Vendia lápis-tabuada e apontador Made in USA. Ponteiras de borracha para lápis. Pentes Flamengo. Ratoeiras com a marca Luxo em alto relevo. Latas de banha, panelas esmaltadas, chaleiras e cera Mundial.
O armazém do velho Júlio vendia, inclusive, Biotônico Fontoura, Gumex e pomada Minancora. Arrancador de pregos, chave de fenda, martelo de orelhas e moedores de carne Milano. Penicos em ágata de todas as cores. Tachas Paulistinha. Bombinha para aspergir inseticida. Vidros de creolina. Pentes Fanador.
O armazém do velho Júlio das Águas tinha de tudo mesmo. Ferro de passar à brasa. Chaveirinho com corrente metalizada. Máquina de cortar cabelo manual. Mamadeira Flex. Tecido de riscado em metro. Camisas de casimira, calças de linho e todo um mundo de coisas.
Nada isso, porém, me fascinava mais nos meus quatro anos de vida do que o baleiro.
A verdade verdadeira é que eu virava estátua diante do baleiro de três andares, com suporte e base giratória. Quinze vidros com tampas de alumínio, cinco em cada andar. O baleiro vivia minado de balas Embaré, Soft e Fusca. O desejo dos desejos. A tentação das tentações.
De vez em quando o velho Júlio chupava uma bala Soft com um prazer irritante. A raiva comia um pouco meus dentes. Restava-me engolir a raiva, colecionar os papéis coloridos das balas e chupar o dedo. O baleiro do velho Júlio era o meu altar sagrado.
Talvez, um pouco por vergonha, não tenha contado a você que fui pego em flagrante de delito pelo velho Júlio.
– Vamos, esvazie os bolsos – ordenou ele, severamente.
– Que bolsos? – perguntei, fazendo-me de parvo (que eu na verdade era).
– Ora, que bolsos – esbravejou.
Relutante, esvaziei o bolso, abastecido até a boca de balas deliciosas e irresistíveis.

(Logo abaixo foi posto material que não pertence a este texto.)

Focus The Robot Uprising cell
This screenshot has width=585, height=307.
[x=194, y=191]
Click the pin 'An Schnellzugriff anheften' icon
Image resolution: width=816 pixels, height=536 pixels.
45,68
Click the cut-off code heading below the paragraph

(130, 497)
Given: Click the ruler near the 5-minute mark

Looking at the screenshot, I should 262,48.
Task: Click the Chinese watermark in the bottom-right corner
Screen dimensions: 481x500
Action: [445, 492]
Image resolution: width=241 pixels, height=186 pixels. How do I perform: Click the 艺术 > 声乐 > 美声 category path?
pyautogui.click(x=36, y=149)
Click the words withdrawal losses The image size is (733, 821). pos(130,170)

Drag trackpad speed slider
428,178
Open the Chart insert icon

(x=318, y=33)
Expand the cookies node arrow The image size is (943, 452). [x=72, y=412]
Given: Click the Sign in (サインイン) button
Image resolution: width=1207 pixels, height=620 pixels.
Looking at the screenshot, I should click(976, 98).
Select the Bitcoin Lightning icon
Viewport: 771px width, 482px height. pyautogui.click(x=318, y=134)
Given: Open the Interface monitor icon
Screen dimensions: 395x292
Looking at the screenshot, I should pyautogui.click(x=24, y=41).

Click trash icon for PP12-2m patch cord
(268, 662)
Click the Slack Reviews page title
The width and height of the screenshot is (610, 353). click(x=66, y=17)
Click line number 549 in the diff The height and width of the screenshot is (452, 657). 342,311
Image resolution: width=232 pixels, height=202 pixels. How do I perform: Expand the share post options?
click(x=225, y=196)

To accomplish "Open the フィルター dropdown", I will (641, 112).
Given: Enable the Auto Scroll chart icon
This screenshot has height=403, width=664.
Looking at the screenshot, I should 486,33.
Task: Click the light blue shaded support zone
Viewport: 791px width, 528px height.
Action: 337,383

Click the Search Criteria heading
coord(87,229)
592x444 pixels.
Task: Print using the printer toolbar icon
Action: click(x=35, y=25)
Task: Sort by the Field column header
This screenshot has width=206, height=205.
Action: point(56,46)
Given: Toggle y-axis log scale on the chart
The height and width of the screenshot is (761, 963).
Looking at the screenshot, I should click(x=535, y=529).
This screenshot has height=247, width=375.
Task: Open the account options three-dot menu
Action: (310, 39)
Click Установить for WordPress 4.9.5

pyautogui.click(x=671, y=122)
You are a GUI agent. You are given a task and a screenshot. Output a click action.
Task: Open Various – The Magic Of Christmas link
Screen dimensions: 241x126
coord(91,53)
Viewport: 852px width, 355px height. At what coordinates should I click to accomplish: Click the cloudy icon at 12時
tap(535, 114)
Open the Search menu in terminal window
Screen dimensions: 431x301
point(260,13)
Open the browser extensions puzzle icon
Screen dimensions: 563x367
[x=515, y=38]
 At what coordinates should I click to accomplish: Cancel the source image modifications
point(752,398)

– Vamos, agora o outro – tornou a ordenar o velho Júlio com absoluta determinação.
Enfiei a mão trêmula no bolso e de lá tirei mais algumas balas.
– Agora, vire os bolsos pelo avesso se não quer engolir as balas com papel e tudo – ameaçou-me.
A esperteza do velho Júlio ganhou da minha com enorme folga. Meia dúzia de balas caiu no meio do chão do assoalho de tábuas largas.
Então, o velho Júlio pegou-me pelo braço e arrastou-me para fora do armazém. Quando eu já ia longe, o velho não poupou os pulmões:
– Cuidado, Nini é um ladrão.
Duas fofoqueiras que andavam por perto ouviram isso e logo publicaram a notícia no vento, que o espalhou para o mundo todo sem precisar de rádio, TV ou jornal.
Quase gritei para as enxeridas cuidarem dos seus bicos, mas não tinha casca para isso.